21 april 2011 – Om het nihiltarief bij export binnen de Europese Unie (EU) te mogen toepassen, moet u aantonen dat de goederen naar het andere land zijn vervoerd en daar ontvangen zijn door degene die de belasting over de intracommunautaire verwerving betaalt. Dit blijkt uit een recente uitspraak van de Hoge Raad.

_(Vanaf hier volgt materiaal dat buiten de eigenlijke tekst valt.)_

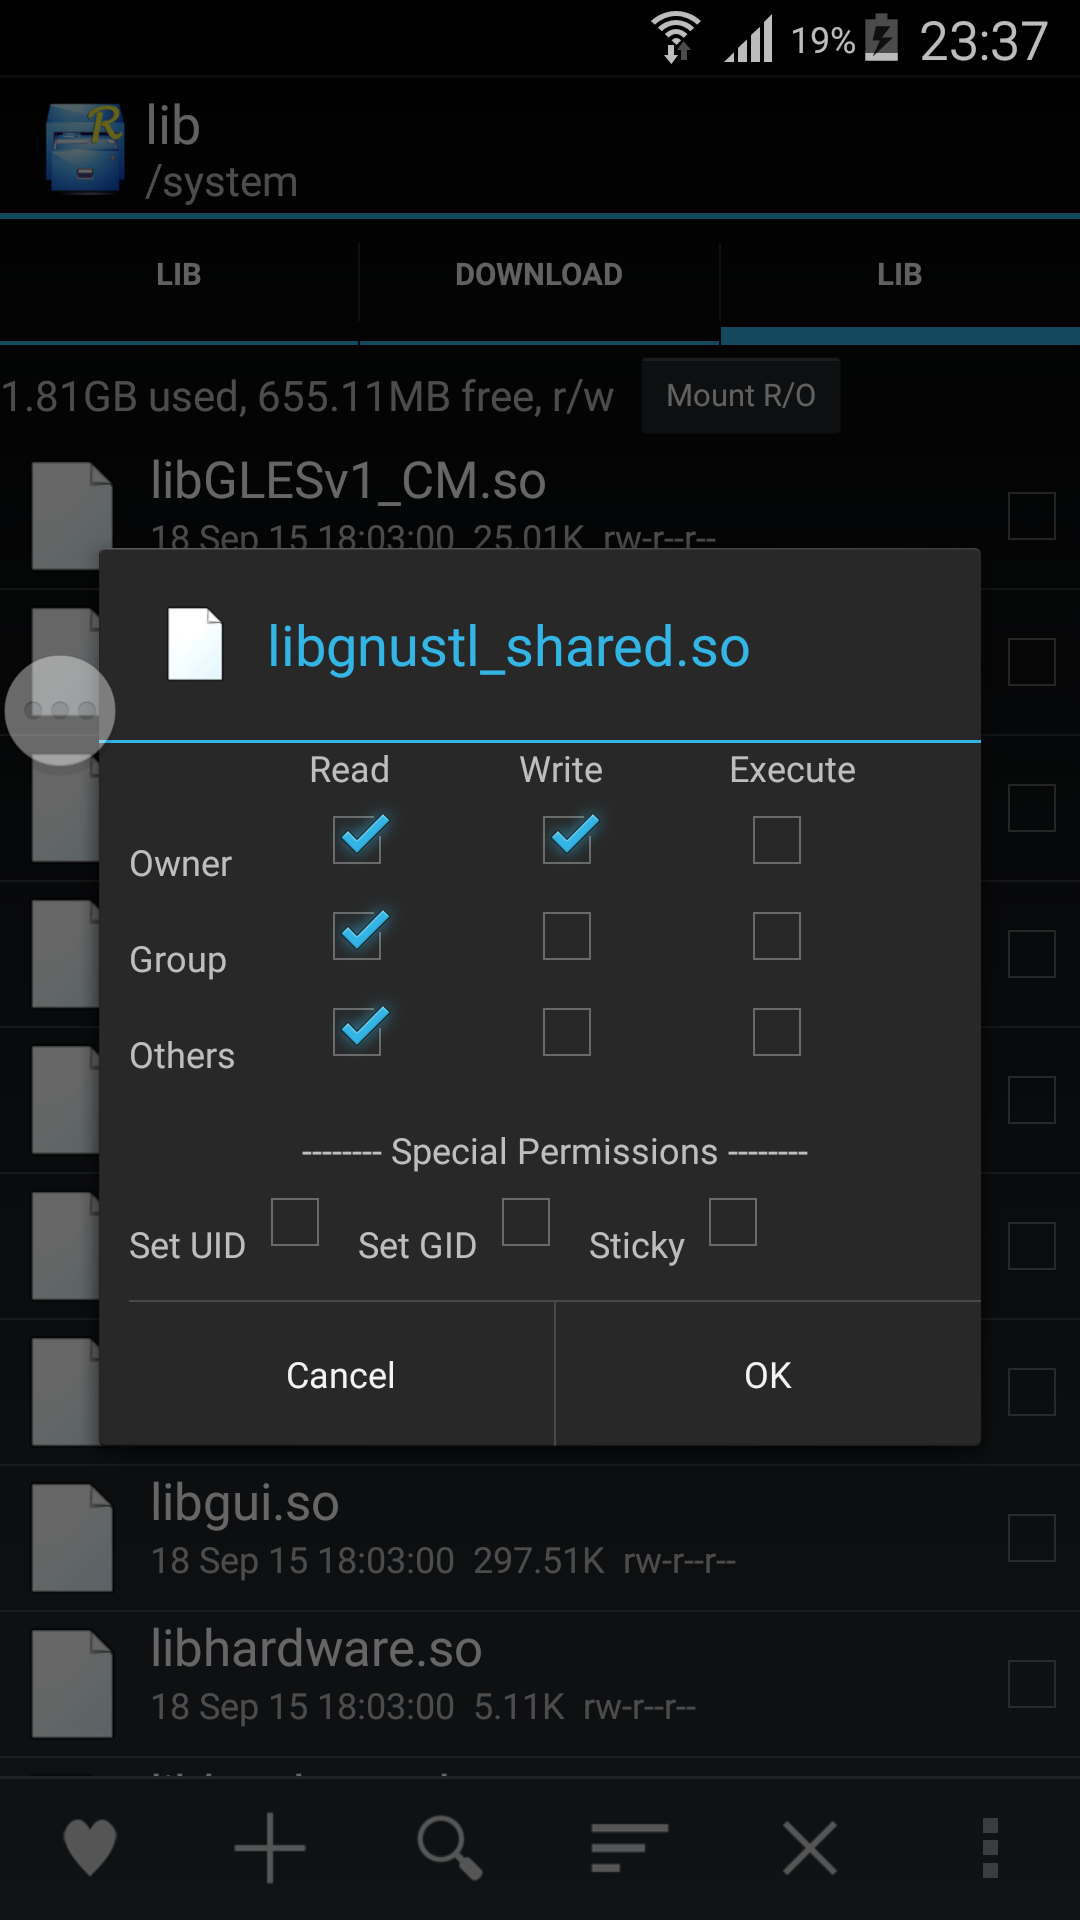This screenshot has height=1920, width=1080.
Task: Uncheck Owner Write permission
Action: (567, 839)
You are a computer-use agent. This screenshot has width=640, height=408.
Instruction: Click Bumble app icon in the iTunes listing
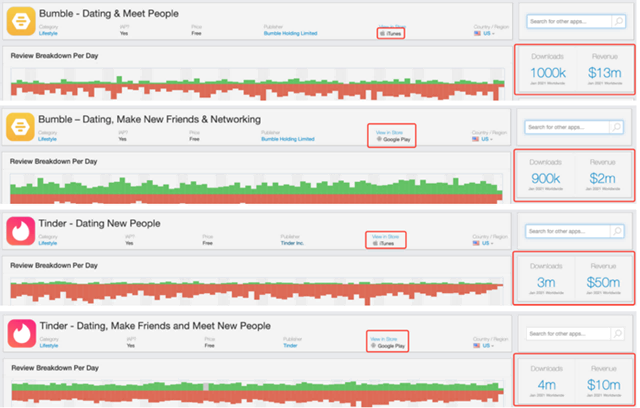[20, 20]
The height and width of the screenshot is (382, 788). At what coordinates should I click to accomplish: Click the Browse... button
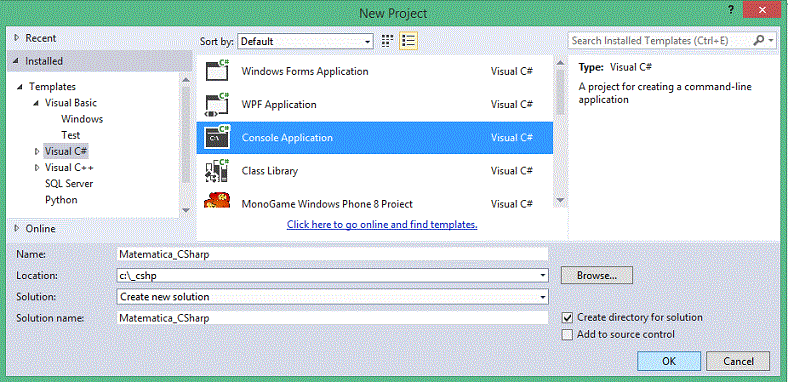[x=597, y=275]
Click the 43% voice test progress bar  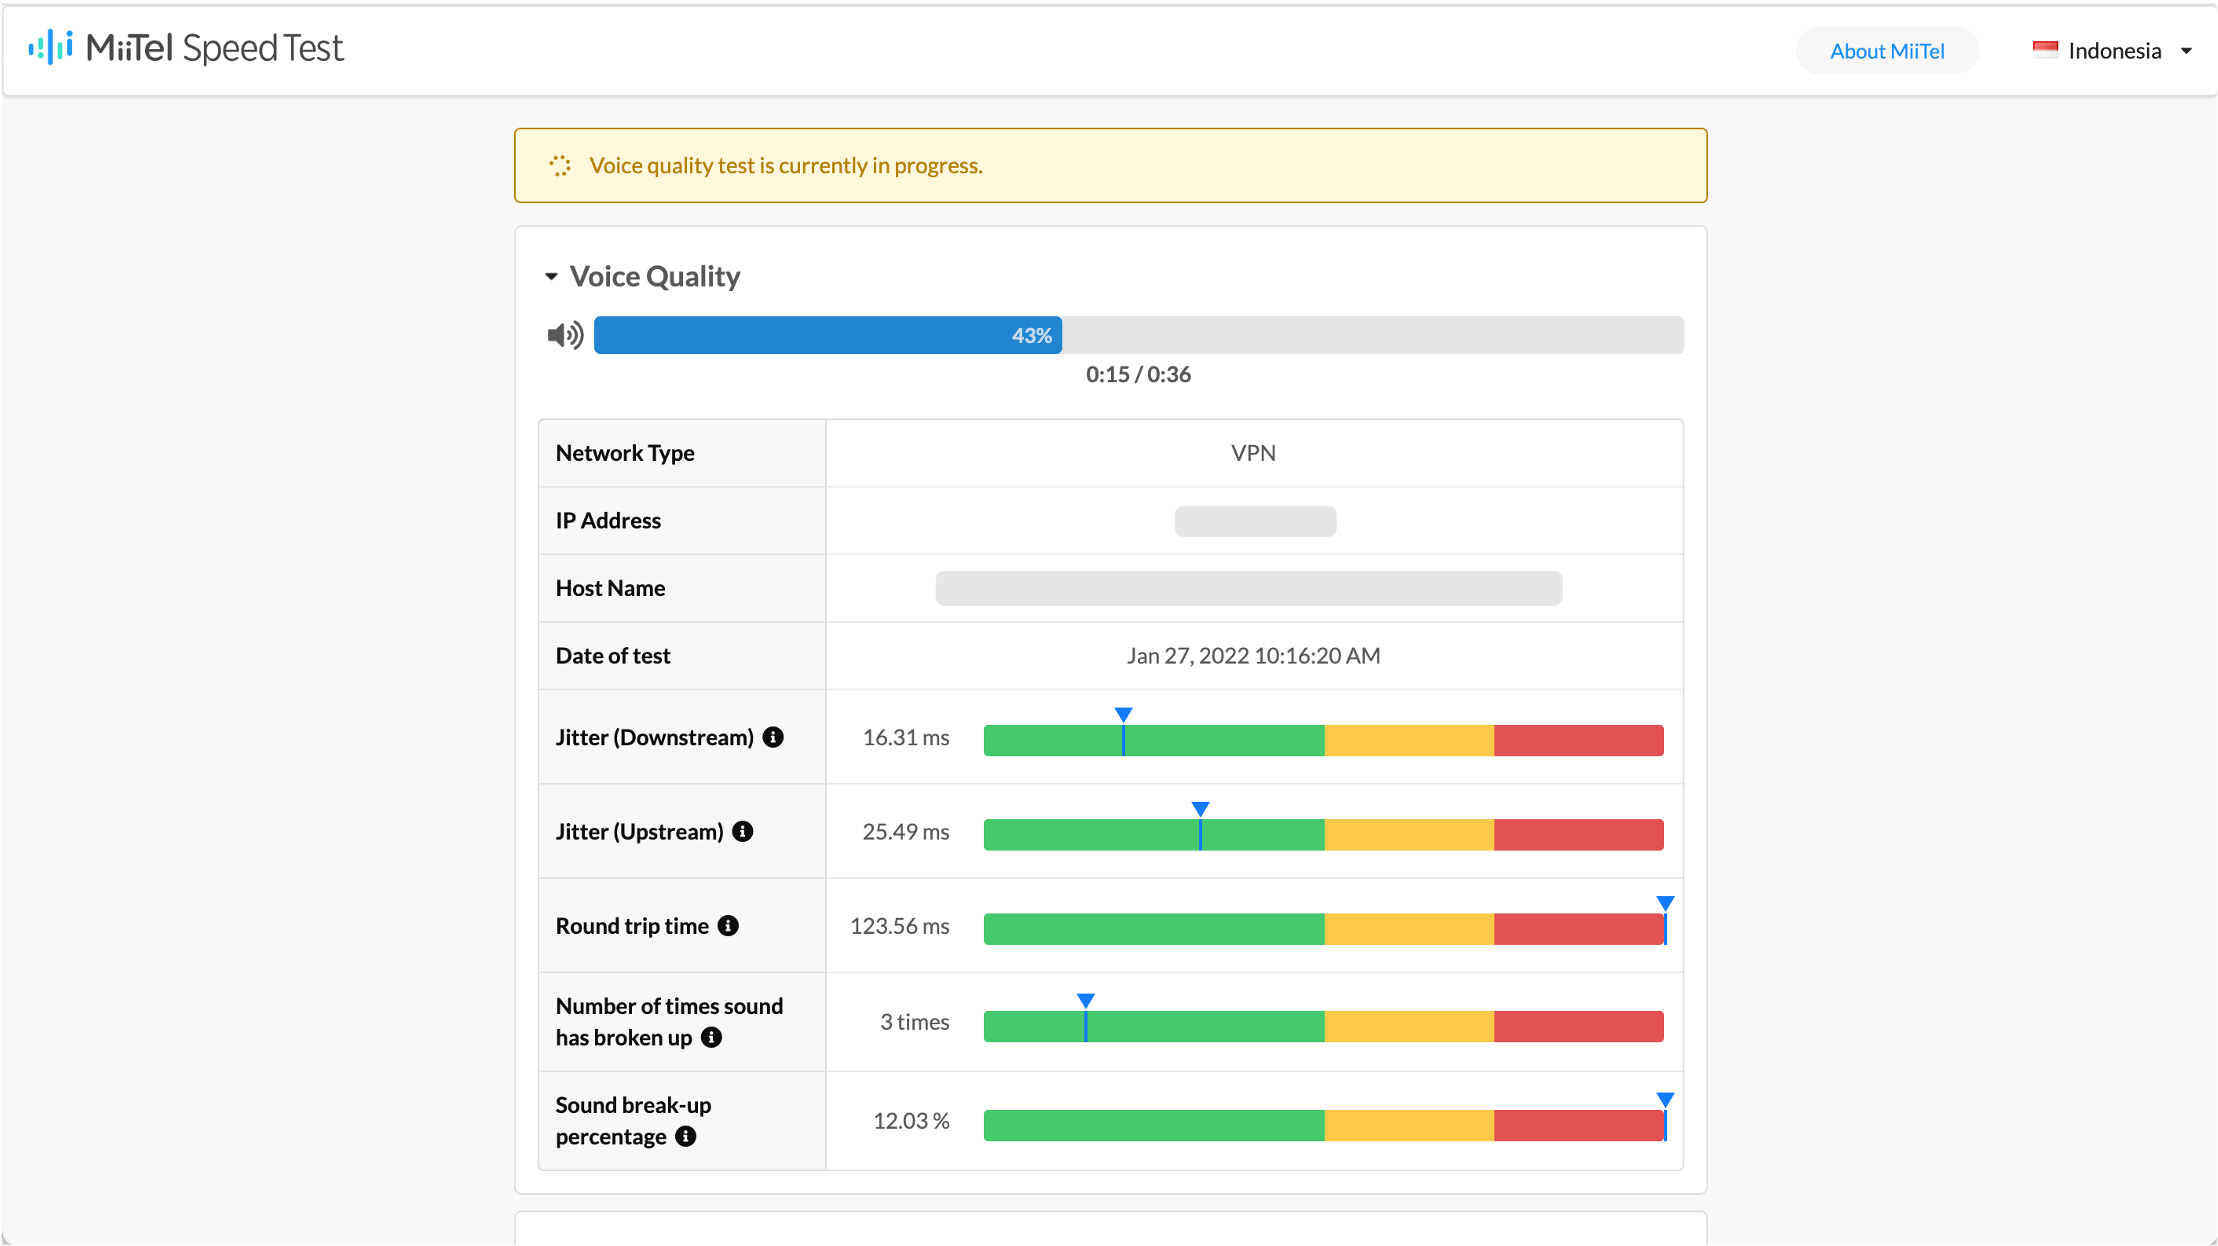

In het bericht ‘BTW-nummer van uw afnemer is verplicht’ kon u lezen dat u moet beschikken over een geldig BTW-nummer van uw afnemer om het nihiltarief te mogen toepassen. In deze zaak ging het om een groothandel in frisdranken, die goederen verkocht aan afnemers in het Verenigd Koninkrijk. De groothandel paste het nihiltarief toe, omdat volgens hem sprake was van een intracommunautaire levering. De inspecteur was echter van mening dat het nihiltarief onterecht was toegepast, omdat de aangegeven afnemers in werkelijkheid niet de afnemers van de frisdrank waren. Volgens de groothandel was de naheffingsaanslag onterecht en voldeed hij wel aan de voorwaarden. De Hoge Raad moest uiteindelijk aangeven of de naheffingsaanslag terecht was.
De Hoge Raad was van mening dat de groothandel moest bewijzen dat de goederen in de andere lidstaat waren onderworpen aan een belasting ten aanzien van een intracommunautaire verwerving. Hiervoor was voldoende dat de groothandel kon aantonen dat de goederen naar de andere lidstaat waren vervoerd en ontvangen waren door degene die de belasting ging betalen. De Hoge Raad stuurde de zaak door naar Hof Arnhem om dit te laten beoordelen.